Il pericolo di Libra
Non sorprende in realtà la presa di posizione del Garante della privacy, il quale unitamente ad esponenti dell’autorità Garante delle comunicazioni, da tempo ritiene necessaria la costituzione di un’autorità che sovraintenda la regolazione della società digitale. Soro si era in realtà già espresso in maniera molto preoccupata sulla potenziale creazione di Libra, la cripto moneta che Facebook starebbe per lanciare e che avrebbe un vantaggio enorme rispetto alle monete nazionali: la piattaforma social, infatti, è depositaria di una mole virtualmente infinita e transnazionale di dati personali, a differenza degli Stati nazionali che al massimo possono disporre dei dati dei loro cittadini.

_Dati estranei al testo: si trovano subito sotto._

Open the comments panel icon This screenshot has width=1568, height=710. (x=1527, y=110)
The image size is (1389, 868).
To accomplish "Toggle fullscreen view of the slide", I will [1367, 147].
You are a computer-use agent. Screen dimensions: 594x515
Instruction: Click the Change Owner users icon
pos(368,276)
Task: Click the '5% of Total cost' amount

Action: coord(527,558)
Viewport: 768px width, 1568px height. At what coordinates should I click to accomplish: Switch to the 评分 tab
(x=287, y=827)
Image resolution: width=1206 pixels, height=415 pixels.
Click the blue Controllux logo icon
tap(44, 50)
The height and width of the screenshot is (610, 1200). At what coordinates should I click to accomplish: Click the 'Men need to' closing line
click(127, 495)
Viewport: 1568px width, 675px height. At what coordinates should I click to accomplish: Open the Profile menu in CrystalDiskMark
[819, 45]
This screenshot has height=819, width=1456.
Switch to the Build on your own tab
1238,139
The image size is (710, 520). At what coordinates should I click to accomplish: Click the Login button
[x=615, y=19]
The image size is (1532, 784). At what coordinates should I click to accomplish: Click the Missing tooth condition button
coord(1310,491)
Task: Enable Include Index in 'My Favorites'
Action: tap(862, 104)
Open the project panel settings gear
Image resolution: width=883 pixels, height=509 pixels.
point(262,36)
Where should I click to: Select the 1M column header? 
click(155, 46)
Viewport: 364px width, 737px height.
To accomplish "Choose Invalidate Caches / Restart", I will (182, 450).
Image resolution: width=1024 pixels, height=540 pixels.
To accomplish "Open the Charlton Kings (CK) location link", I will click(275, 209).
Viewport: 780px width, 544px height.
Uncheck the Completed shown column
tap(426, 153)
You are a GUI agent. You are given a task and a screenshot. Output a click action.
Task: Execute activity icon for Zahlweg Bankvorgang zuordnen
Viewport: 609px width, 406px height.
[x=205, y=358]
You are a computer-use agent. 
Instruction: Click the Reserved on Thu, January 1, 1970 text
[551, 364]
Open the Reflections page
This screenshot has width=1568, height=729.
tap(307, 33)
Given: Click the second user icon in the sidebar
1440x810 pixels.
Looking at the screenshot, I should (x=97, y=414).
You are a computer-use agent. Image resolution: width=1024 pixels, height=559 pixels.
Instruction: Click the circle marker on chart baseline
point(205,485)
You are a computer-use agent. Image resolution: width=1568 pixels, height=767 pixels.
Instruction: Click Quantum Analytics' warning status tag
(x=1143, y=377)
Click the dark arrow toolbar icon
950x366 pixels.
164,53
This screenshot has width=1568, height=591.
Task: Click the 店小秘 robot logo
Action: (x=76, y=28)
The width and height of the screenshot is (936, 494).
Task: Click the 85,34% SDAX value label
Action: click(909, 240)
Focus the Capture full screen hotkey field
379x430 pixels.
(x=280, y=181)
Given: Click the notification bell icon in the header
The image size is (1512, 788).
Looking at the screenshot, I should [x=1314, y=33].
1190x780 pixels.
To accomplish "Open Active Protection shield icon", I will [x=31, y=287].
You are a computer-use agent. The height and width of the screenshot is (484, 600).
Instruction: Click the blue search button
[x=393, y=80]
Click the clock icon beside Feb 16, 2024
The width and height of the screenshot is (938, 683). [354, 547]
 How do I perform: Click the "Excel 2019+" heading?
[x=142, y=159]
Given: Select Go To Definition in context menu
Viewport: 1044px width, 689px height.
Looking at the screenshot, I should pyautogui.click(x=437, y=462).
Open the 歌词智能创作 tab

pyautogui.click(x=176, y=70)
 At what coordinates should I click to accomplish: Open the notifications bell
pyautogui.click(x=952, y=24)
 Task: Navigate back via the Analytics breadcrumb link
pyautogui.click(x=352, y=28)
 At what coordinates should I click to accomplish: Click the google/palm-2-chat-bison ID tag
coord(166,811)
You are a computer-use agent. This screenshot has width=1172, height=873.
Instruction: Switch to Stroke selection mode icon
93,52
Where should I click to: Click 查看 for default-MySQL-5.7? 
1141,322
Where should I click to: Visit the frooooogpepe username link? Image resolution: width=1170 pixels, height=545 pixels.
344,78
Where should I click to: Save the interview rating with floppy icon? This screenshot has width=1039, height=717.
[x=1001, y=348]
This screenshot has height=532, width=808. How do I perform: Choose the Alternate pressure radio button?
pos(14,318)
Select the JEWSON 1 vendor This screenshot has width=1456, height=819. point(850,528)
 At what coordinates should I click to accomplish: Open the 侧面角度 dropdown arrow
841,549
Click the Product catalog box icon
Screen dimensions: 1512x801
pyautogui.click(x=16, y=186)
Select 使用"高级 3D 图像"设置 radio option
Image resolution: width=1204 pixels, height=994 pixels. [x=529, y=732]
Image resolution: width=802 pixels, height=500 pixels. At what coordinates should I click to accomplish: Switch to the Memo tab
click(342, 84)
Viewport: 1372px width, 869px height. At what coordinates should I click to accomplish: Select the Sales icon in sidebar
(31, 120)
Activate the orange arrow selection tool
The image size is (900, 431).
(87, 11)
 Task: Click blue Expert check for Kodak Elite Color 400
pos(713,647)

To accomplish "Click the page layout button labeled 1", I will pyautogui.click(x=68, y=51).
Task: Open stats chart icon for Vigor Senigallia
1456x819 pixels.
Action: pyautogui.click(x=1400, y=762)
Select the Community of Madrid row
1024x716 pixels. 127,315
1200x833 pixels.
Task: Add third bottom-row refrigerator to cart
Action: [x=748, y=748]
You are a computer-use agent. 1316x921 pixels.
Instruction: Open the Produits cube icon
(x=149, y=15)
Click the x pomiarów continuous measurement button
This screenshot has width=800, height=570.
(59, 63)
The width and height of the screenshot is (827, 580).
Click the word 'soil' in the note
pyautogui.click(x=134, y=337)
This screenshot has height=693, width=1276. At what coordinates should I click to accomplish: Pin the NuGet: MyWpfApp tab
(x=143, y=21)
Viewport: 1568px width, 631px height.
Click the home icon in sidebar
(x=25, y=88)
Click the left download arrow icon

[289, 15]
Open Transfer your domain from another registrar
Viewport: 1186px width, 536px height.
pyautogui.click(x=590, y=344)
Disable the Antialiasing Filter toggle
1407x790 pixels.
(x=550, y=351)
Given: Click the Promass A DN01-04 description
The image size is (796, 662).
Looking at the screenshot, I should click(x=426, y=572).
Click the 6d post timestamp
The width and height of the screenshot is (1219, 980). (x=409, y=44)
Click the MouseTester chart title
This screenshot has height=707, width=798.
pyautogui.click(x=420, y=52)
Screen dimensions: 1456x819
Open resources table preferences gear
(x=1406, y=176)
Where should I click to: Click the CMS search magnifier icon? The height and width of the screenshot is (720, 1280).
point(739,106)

E’ evidente che la gestione della censura e il “battere moneta” stiano nei fatti trasformando Facebook in una sorta di sovrastato globale a cui, spesso per inerzia o per mancata comprensione, sono state demandate dagli Stati delle funzioni tipicamente pubbliche e che ora il colosso gestisce come se le fossero da sempre connaturate. La preoccupazione espressa dalle autorità italiane ed europee – e anche la nostra – è che questo sovrastato rappresentato dalle piattaforme social faccia piombare il mondo in uno stadio pre-costituzionalistico, in una sorta di medioevo globale-digitale.